Что здесь было, мы никогда не сумели бы понять. Судя по траве на дорожке и мочале, обвившей капот «жигулей», тут стреляли сразу после Катаклизма. Но что защищал этот одиночка, с кем он дрался, этого не узнает уже никто.
Мы задумались. Владимир Павлович немедленно отпил из большой эльфийской фляжки. Он даже снял свою железнодорожную фуражку, и ветер шевелил его редкие волосы. Я провёл по своей голове, давно уже гладкой, как бильярдный шар.

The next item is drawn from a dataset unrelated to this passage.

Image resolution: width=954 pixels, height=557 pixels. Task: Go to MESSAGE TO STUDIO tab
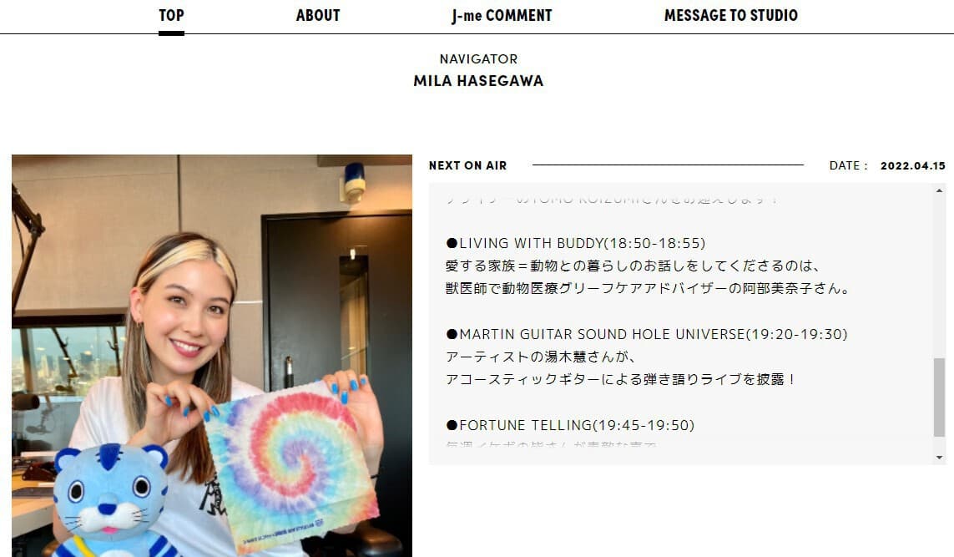pos(730,15)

Волос мне не было жалко, но голова всё же без них мёрзла.
Нас, как всегда в таких случаях, потянуло на высокую философию.
— Мы все выросли на идее героизма, — сказал Владимир Павлович. — Я точно вырос, да и ты тоже, потому что у книжек учился.
Он пустился в рассуждения о том, что герой это такой человек, который одним махом семерых побивахом. Человек, который, скажем, без единой царапины может пройти от «Сокола» до «Выхино», причём за один день. Ну, там ещё по дороге девки пригожие ему под ноги должны падать. Только ведь всё это враньё, выживают только структуры, выживают группы людей, сплочённые одной задачей и общностью интересов.
В реальности героя убивают через пару часов после того, как он начинает претворять в жизнь свои благоглупости. Это никому не надо, и лучше пусть его убьют, иначе он будет прятаться где-нибудь в технических тоннелях и убивать одиноких путников как настоящий маньяк. Герои они такие.
Причём если он убьёт кого-то, пока ещё не сошёл с ума, то остановится в недоумении, что делать дальше. Вот он отвоевал королевство, но теперь-то что делать? Королевством надо управлять, как править, никто не знает. Он уж, во всяком случае, точно. И лучше всего, если ему не удалось добить всех приспешников убитого им властителя. Их узурпатор сделает своими министрами, запьёт на троне, а история удовольствуется малой кровью. А вот если приспешников он зачистил, а утопическая идея в нем крепка, вот тут жди беды. Погибнет вся станция. Собственно, по легенде такое было у нас на «Тимирязевской» перед её разрушением.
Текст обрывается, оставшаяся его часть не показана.